LOUISVILLE, Ky. (WDRB) -- JCPS has a policy of not hiring convicted felons, but that could change under a new proposal that will be up for school board approval next week.
That's good news for people like Ronald Cooper.
Although Cooper says he has "worked enough to last a lifetime," he hasn't been able to land the kind of jobs he wants because of a past felony conviction.
"My choices are limited," Cooper said. "Once they do the criminal background check and that blip pops up ... a lot of places won't even consider your application if you are a convicted felon."
Kentucky's largest school district may no longer be one of those places. The potential JCPS policy change would tear down the block on ex-cons, allowing those with old, non-violent offenses to be considered for jobs with kids.
Cooper, who has a 15-year-old forgery conviction, is all for it.
"I think that's wonderful because there are so many of us out here that are capable and qualified but not considered," Cooper said.
Not everyone thinks it's a good idea, including parent Anitra Durand Allen.
"I send my kids to school to be safe," Allen said.
The Mom on the Move blogger has a daughter who attends a JCPS middle school.
"I don't want to block an opportunity for anyone to get to next level or a second chance to maybe provide for their own children," Allen said. "But on the other side as a mom I don't think that the way it's described I feel completely comfortable."
The proposal does not clearly define a non-violent offense or how old the conviction would need to be for the felon to be considered.
A dire need for bus drivers may be driving the decision. JCPS is trying to hire 50 to 70 bus drivers, and has been consistently canceling routes and leaving hundreds of kids scrambling for a ride to school.
JCPS board member Linda Duncan is against the idea.
"We have high standards and we want our employees to have high standards," Duncan said.
Starting pay for JCPS bus drivers is $16.58 an hour.
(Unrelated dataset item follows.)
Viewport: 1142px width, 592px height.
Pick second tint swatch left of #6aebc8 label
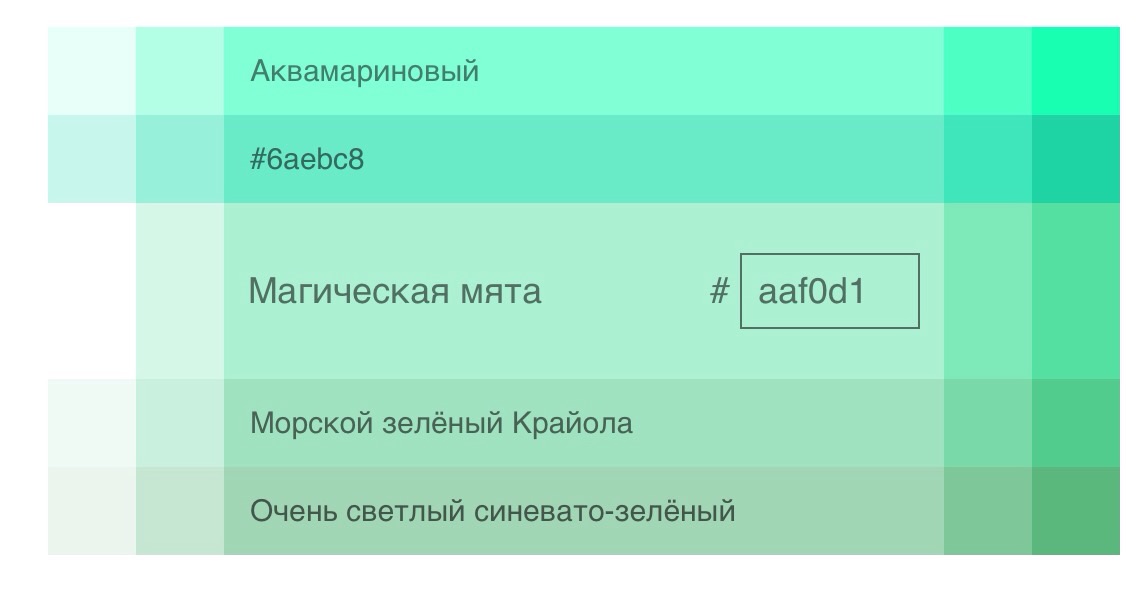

Cooper says if Louisville schools change, then he'll be first in line to apply. Cooper says he would gladly take the job for that salary.
"That would be like hitting a lottery ticket -- that would be like a Pick 3 dude," Cooper said.
If approved, the hiring policy change would apply to both teaching and non-teaching positions. The proposal is on the agenda for the next school board meeting set for Oct. 25.